#### Text segment

Sir Armigel de Vins Wade CMG OBE (17 October 1880 – 4 December 1966) was a British colonial official.

Life
Wade was born at Henfield, Sussex on 17 October 1880 the son of Charles Wade, a solicitor, and his wife Sarah. 
Wade was educated at Lancing College before studying at Keble College, Oxford.  After graduation, he taught classics at Worksop College, Nottinghamshire and at the Forest School, before being appointed Assistant District Commissioner in the East Africa Protectorate in 1912. He was made an Officer of the Order of the British Empire (OBE) in 1931.  In the following year, he became Chief Native Commissioner in Kenya Colony.  He was Chief Secretary to the Government of Kenya between 1934 and 1939; he was made a Companion of the Order of St Michael and St George (CMG) in 1935 and knighted in 1937.  He had two spells as Acting Governor and Commander-in-Chief of Kenya, between March and August 1935, and between December 1936 and April 1937. He retired in 1939.  He returned to Britain and spent some of his later years in Pulborough, Sussex, and died on 4 December 1966.

#### Direction 1
Quote the account of Wade's life again, starting at the words "Wade was educated" and ending after "4 December 1966.", and swap "Keble College" for "Balliol College".
#### Direction 2
In the account of Wade's life, what subject did he teach at Worksop College?

#### Data rows
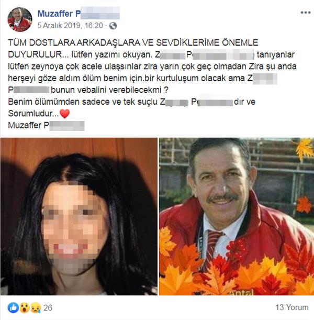Image resolution: width=314 pixels, height=320 pixels.
Task: Click the red heart emoji in post
Action: click(65, 114)
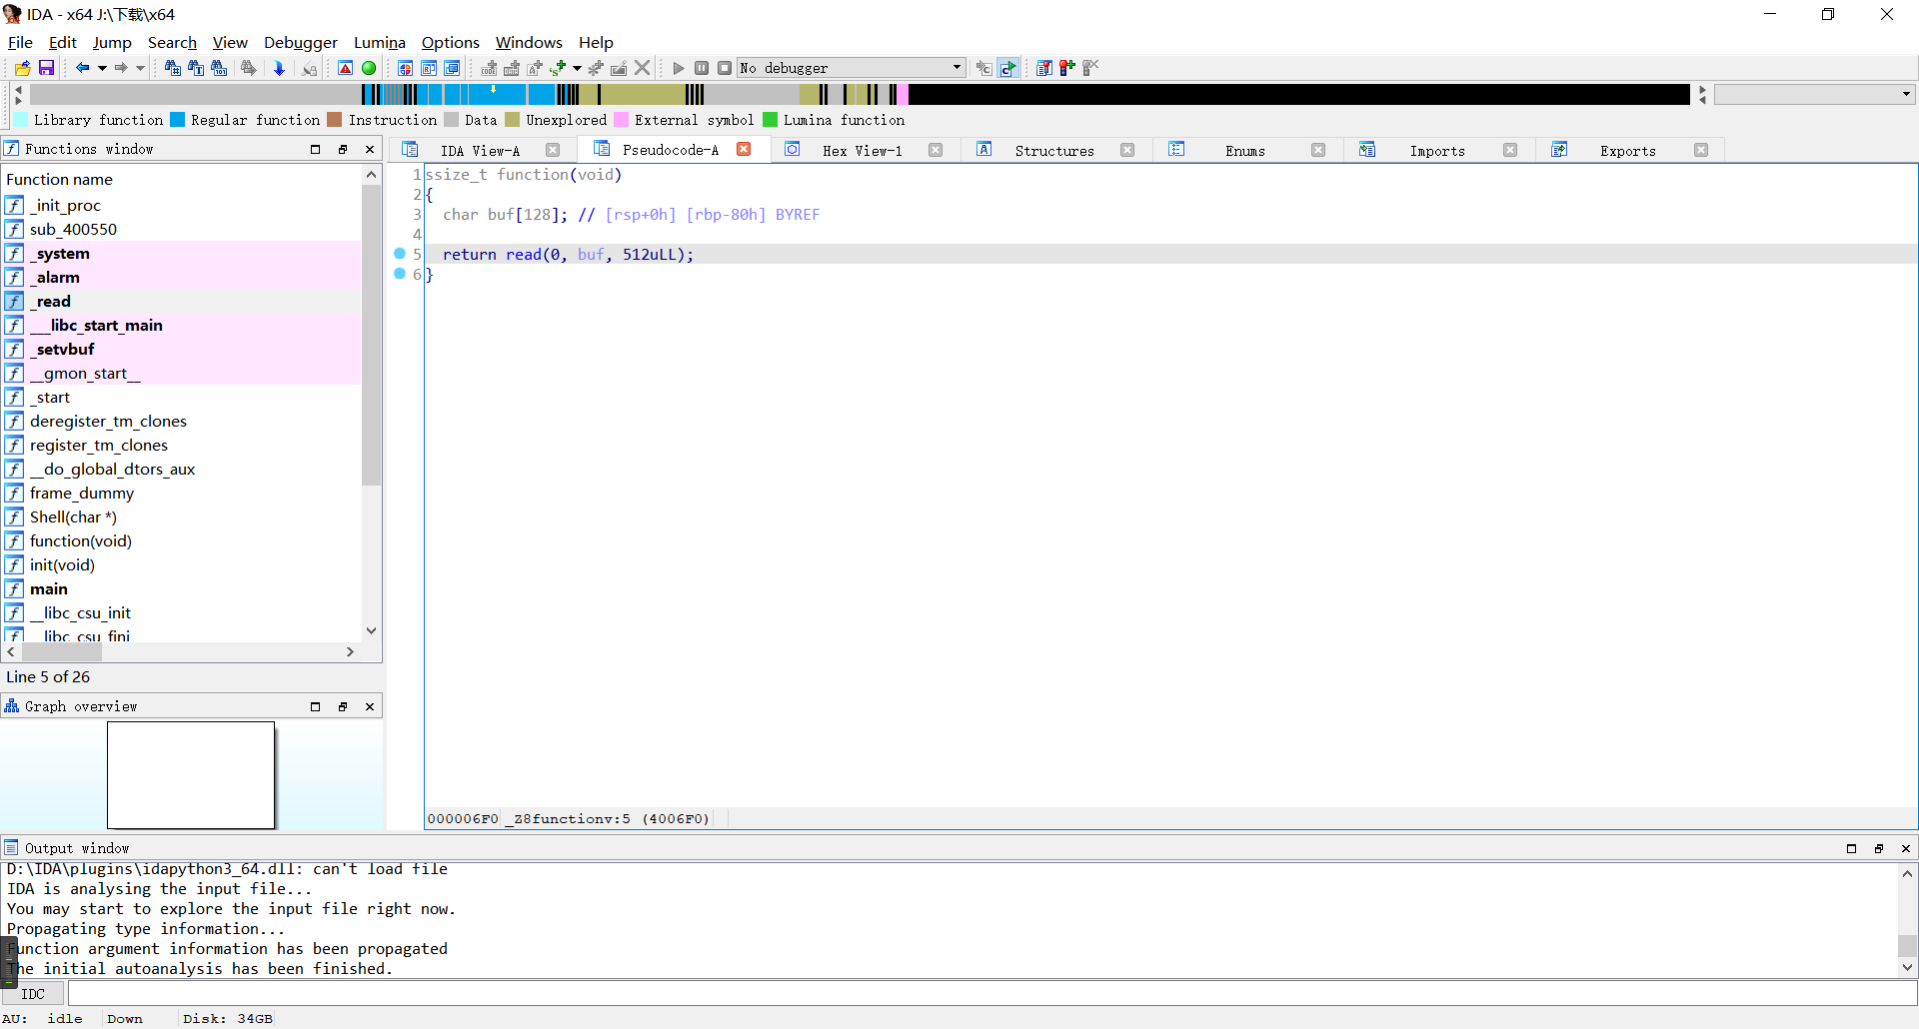Click the Open file toolbar icon
This screenshot has height=1029, width=1919.
[22, 68]
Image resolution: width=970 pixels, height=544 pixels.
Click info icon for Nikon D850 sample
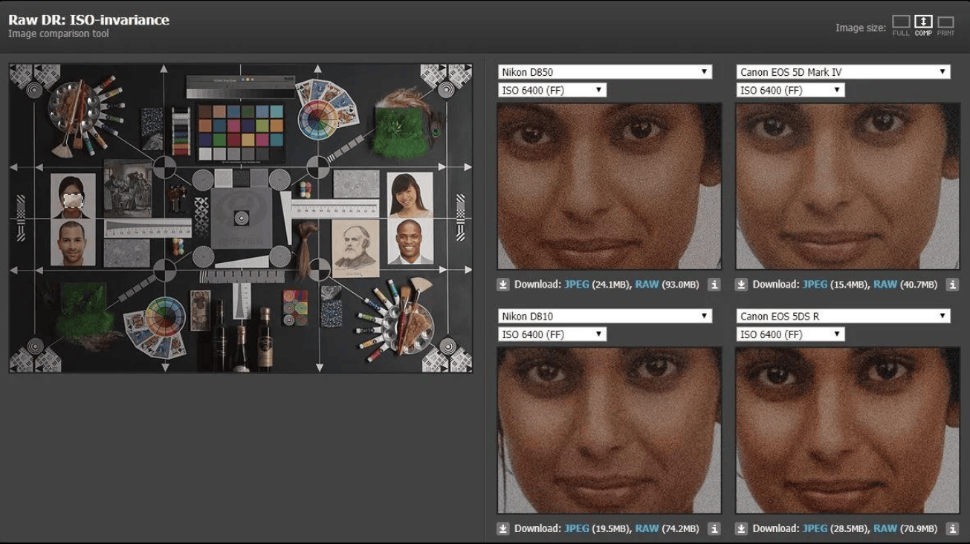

#### Finished answer 1
Wade was educated at Lancing College before studying at Balliol College, Oxford.  After graduation, he taught classics at Worksop College, Nottinghamshire and at the Forest School, before being appointed Assistant District Commissioner in the East Africa Protectorate in 1912. He was made an Officer of the Order of the British Empire (OBE) in 1931.  In the following year, he became Chief Native Commissioner in Kenya Colony.  He was Chief Secretary to the Government of Kenya between 1934 and 1939; he was made a Companion of the Order of St Michael and St George (CMG) in 1935 and knighted in 1937.  He had two spells as Acting Governor and Commander-in-Chief of Kenya, between March and August 1935, and between December 1936 and April 1937. He retired in 1939.  He returned to Britain and spent some of his later years in Pulborough, Sussex, and died on 4 December 1966.

#### Finished answer 2
Classics.